Cell Invasion through Stiff Constrictions causes Mutations While Damaging the Nucleus

Abstract

Solid tumors in stiff tissues such as human lung and liver have been reported to exhibit average mutation rates that are ∼100-fold higher than the 0.1 per Mb rates in cancers in soft tissues such as bone marrow and brain. Here, migration of human cancer derived cells through stiff, constricting micro-pores greatly increases both the number and variation of single nucleotide variations (SNV) among clones that otherwise exhibit normal proliferation and migration.

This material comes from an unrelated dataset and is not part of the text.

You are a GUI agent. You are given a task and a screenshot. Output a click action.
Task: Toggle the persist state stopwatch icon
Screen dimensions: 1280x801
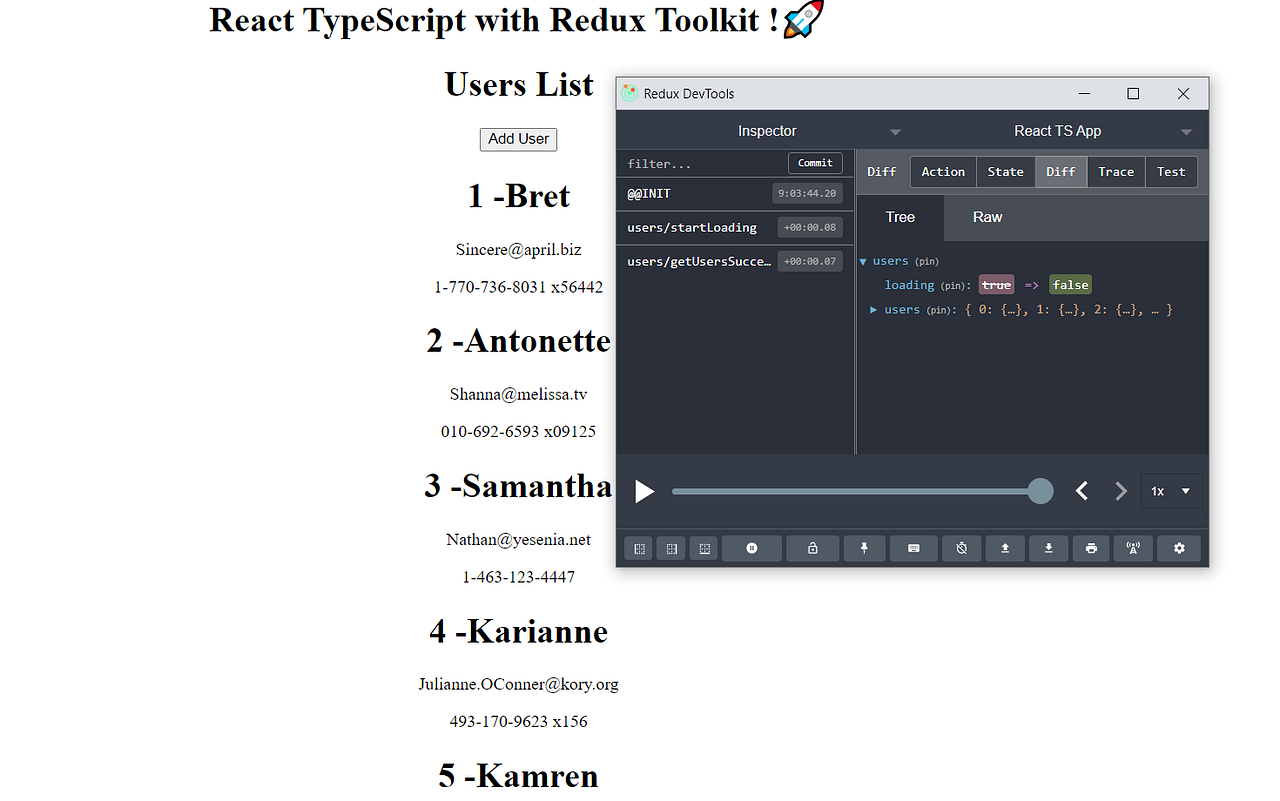[x=961, y=548]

Clonal growth in standard 2D cultures gives consistently low rates of detectable SNV's, and dysmorphic nuclei are also rare, which suggests such cultures are effectively ‘soft’ in minimizing nuclear stress. In contrast, constricted migration through small micro-pores but not through large pores (in the absence of any gradients) causes nuclear blebs with segregated lamins in almost all cells plus many cells with extra-nuclear tethers of DNA and an increase in DNA double-strand breaks (DSBs). While lamin-A knockdown increases DSBs, nuclear blebs are enriched in lamin-A but deficient in DNA, lamin-B, and a progeria mutant of lamin-A that was studied because aging increases stiffening-associated fibrosis. Migration-enhanced DSBs and nuclear blebs return eventually in 2D cultures to basal levels, but constriction of nuclei cause local deficits in DNA repair factors plus other mobile proteins relative to DNA, which is consistent with squeeze-out by steric exclusion and with occasional nuclear envelope rupture. A specific DSB site on chromosome-1 is also seen to re-orient and extend into constrictions, modulating the bound density of DSB repair factors. Mutations might thus be caused by stress-inhibited repair of DNA damage in nuclear migration through stiff microenvironments in cancer and aging.